During this period of time, my brother Ken developed a fascination with the Incredible Hulk and so began buying comic books featuring the green goliath. Like his other forays into the world of four colors, this one also proved fleeting, and these books all eventually wound up with me. For myself, I found it difficult to get excited by the Hulk during this era. The stories were all good, but the set-up–a guy who turns into a powerful monster when he’s upset, and who is on the run from pretty much everybody–wasn’t appealing to me. That all said, this wasn’t a bad era to start reading the book at all.

EDITED TO ADD: This is the issue of the book that would have been on the racks when the first INCREDIBLE HULK television movie aired on CBS, which is almost certainly what motivated my brother’s interest in the character.

Writer/Editor Len Wein was in the process of transitioning the series over to a young Roger Stern. The Hulk was Len’s favorite Marvel character, and his era is underrated in general as he brought a sense of quiet pathos to the brute. Stern was an adherent of Stan Lee’s and used his command of Marvel continuity to situate the Hulk firmly in the Marvel Universe while also taking the first steps towards psychoanalyzing the character–a move that would become the dominant approach over the next decade. And the solid storytelling of Sal Buscema was backed up by the European inking style of Ernie Chan, which gave the strip an appealing sense of texture and mood. It was an appealing combination–their Hulk looked solid.
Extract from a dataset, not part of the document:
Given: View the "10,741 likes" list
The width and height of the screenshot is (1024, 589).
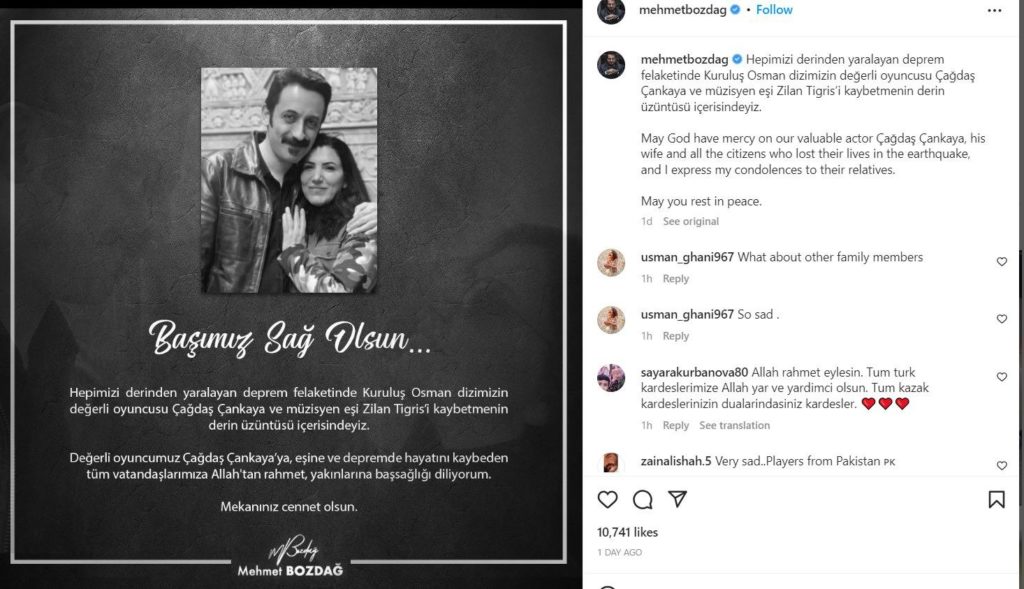Looking at the screenshot, I should coord(628,532).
This issue opens with the Hulk raging, having lost another friend in the previous issue, and still upset about the death of his beloved Jarella. Ultimately, the Hulk calms down and reverts to Bruce banner, who finds himself alone and unclad in a foreign land. He swipes some clothes and then manages to sign onto a steamer ship as crewman in order to get back to the States. But for unknown reasons, the ship is targeted by Cap’n Barracude, a pirate captain so capable that he can see through a periscope with his patch-eye, as he does on the page above. Having located his prey, Barracuda orders his submarine to fire torpedoes.

With the ship crippled, Barracuda’s pirates board it, cleaving their way through the crew looking for some manner of device they think is on board. But this causes the always-reticent Banner to lose control of his excitement level, triggering his transformation into the Hulk. The pirates are no match for the gamma-powered behemoth, but they get a stroke of good fortune when a damaged mast cracks off and falls, knocking the Hulk into the ocean.

At this point the issue pauses for a moment for publisher Stan Lee to extol the virtues of the Bullpen’s latest Marvel, the upcoming magazine PIZZAZZ. I was a semi-regular follower of Dynamite magazine (as was everybody in my school, since it was offered through the monthly Scholastic book club) and so I was very interested in PIZZAZZ. How could it be bad/ Stan himself guaranteed its quality! I would be frustrated for awhile in that the earliest issues were released regionally only, and not in my region, but eventually I would wind up buying it regularly at the same time I picked up my weekly comics.

The water-logged Hulk washes up on a nearby island, where his trail is followed by a shadowy pursuer whose identity is concealed, though e seems to recognize the giant footprints the Hulk is leaving all around. Eventually, this turns out to be, believe it or not, Robinson Crusoe–or at least somebody who seems to be him. Editor Len Wein helpfully points readers towards the MARVEL CLASSICS COMICS adaptation of the Crusoe novel as the character’s previous appearance, playing along with his own gag. Crusoe seems to think that the Hulk is his man Friday, and the Hulk is just happy to find a friend, as he always is.

Crusoe takes “Friday” back to the fort he’s built to inhabit, telling the Hulk that now the two of them can guard his treasure, which turns out to be a super-sophisticated machine, no doubt the same one that Barracuda and his men were searching for. Crusoe turns it on and it begins to emit strange lights, which attract the attention of the island’s other inhabitants, a tribe of wild Beast-Men, who are there primarily to give the Hulk something else to punch in this issue. And punch them he does once they are driven into a frenzy and attack the fort.

It’s a short battle, as while the Beast-Men have the numbers, there isn’t much they can do against the overwhelmingly more powerful hulk, who flings them miles away as he gets his hands on them. But then a shot rings out, and Crusoe and the Hulk turn to see that Cap’n Barracuda and his men have found them. The Cap’n threatens to have his guys shoot down Crusoe if the Hulk doesn’t stand down–and that’s where this story is To Be Continued!

One thought on “BHOC: INCREDIBLE HULK #219

  1. It would be interesting to examine the sales figures of this time to see if the TV movie and show had any discernible impact on the Hull comic book.

    Also, now I finally know where that infamous panel with Captain Barracuda looking through the periscope with his eyepatch comes from. I’m a huge fan of Sal Buscema, and considering this if from a period when he was penciling something like four books a month I give him a pass on the occasional slip-up like this.